• **GIVEN INSTRUCTION**
Count the lines in the entries below that contain the word "screenshot", matching case exactly, and reply with that number alone.

• **RECORDS SUPPLIED**
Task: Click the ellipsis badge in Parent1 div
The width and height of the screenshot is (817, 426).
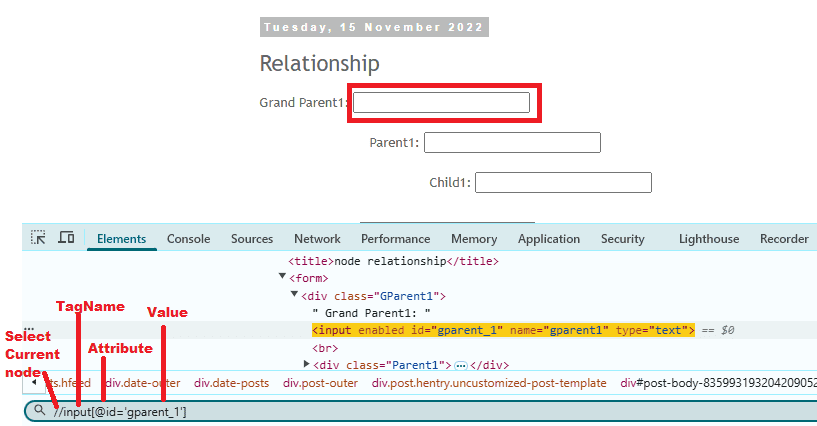Action: pos(461,365)
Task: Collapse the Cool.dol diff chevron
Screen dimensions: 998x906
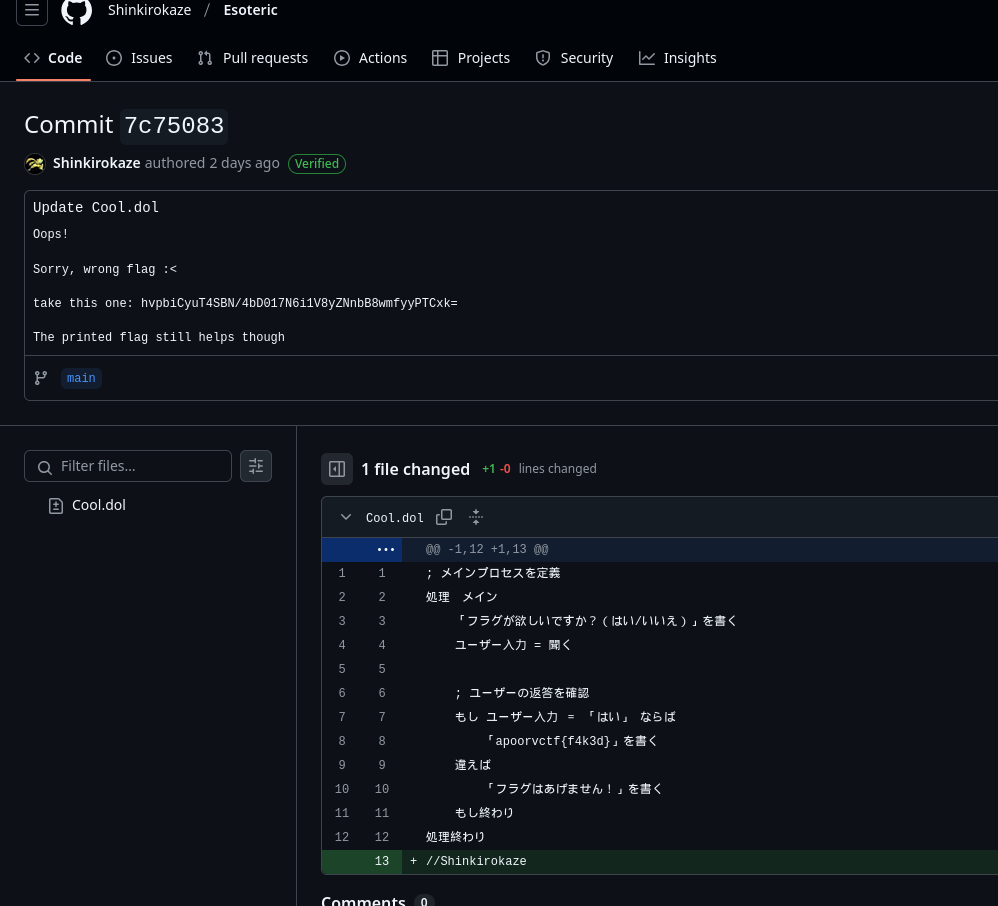Action: 346,517
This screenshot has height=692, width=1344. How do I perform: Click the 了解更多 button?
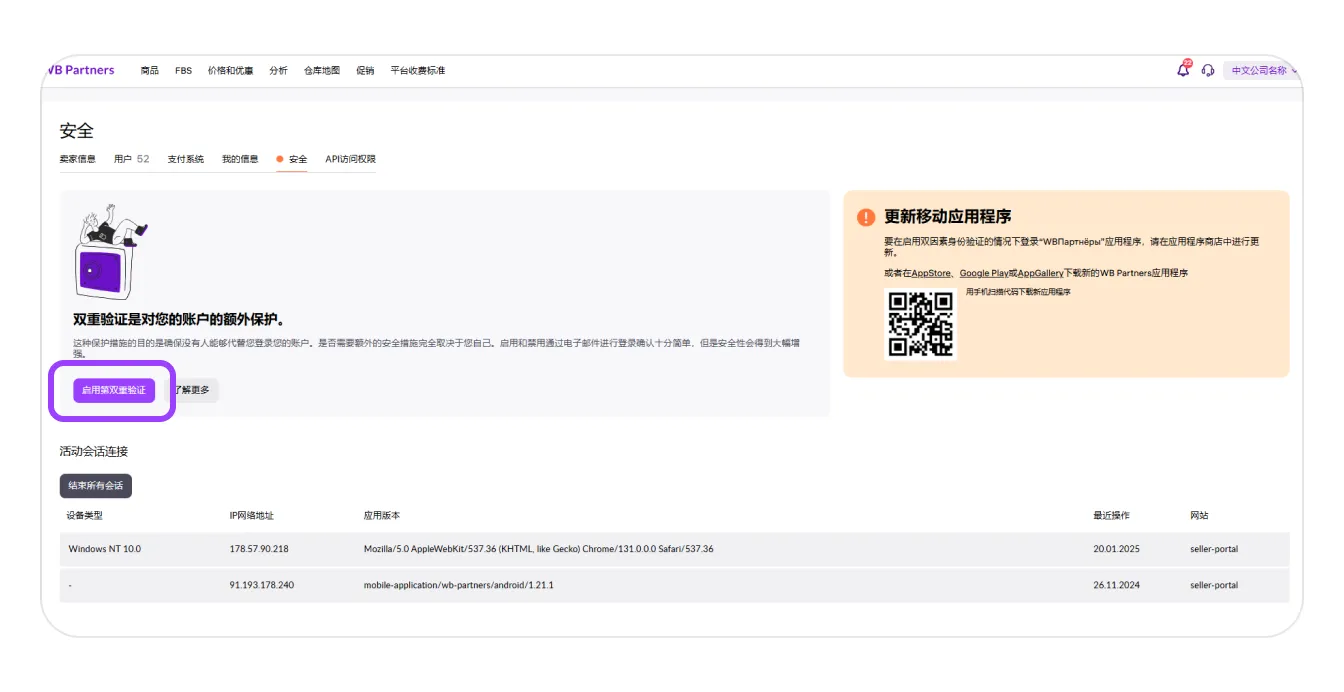192,390

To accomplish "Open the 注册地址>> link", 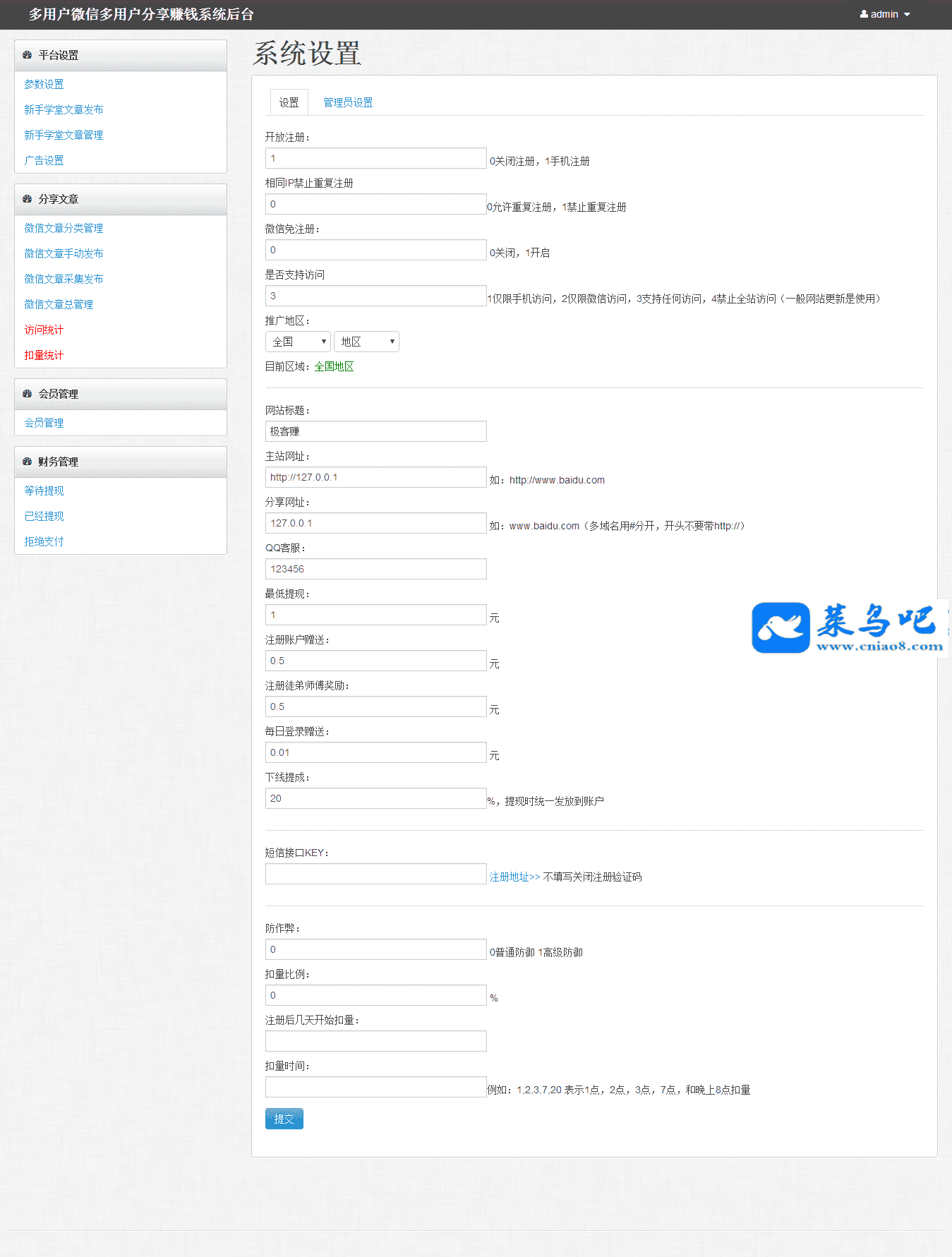I will (514, 877).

• **RESPONSE FOR THIS EXERCISE**
2